* THE PROBLEM *
Whenever a line below includes the string "button", show it.

* RECORDED DATA *
========================================

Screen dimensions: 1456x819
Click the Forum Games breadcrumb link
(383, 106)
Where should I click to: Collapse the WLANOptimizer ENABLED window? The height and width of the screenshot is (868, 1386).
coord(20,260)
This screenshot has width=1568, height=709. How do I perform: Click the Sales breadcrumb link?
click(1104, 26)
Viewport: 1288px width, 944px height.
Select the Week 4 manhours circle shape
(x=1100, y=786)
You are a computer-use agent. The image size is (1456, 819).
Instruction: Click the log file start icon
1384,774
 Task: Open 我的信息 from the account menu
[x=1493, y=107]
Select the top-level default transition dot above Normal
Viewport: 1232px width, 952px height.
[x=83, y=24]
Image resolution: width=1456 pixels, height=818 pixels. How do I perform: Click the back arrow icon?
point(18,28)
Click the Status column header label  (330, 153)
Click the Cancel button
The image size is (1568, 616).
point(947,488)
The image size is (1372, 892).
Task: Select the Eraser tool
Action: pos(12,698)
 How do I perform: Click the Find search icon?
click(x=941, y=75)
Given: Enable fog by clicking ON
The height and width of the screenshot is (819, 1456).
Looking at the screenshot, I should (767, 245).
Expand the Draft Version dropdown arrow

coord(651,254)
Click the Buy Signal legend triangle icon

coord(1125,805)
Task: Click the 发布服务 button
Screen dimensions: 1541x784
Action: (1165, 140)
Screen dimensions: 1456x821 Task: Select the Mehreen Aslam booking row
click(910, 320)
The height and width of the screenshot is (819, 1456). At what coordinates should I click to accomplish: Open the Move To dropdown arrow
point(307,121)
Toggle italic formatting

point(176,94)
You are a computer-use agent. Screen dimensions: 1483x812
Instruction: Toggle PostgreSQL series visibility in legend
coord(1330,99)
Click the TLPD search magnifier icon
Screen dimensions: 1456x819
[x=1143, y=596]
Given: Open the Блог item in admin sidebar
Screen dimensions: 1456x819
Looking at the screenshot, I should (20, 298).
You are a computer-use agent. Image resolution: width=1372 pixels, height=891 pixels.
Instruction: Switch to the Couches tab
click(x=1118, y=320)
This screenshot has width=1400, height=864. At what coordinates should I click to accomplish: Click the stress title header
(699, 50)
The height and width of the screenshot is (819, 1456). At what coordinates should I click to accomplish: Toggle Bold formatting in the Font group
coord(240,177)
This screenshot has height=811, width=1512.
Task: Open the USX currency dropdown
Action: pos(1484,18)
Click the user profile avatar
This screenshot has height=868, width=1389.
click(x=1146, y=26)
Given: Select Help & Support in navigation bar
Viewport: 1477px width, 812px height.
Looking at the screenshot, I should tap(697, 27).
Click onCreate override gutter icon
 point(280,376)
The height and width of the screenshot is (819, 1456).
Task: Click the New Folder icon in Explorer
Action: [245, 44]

========================================

* RESULT FOR THIS TASK *
Click the Cancel button
Task: Click the 发布服务 button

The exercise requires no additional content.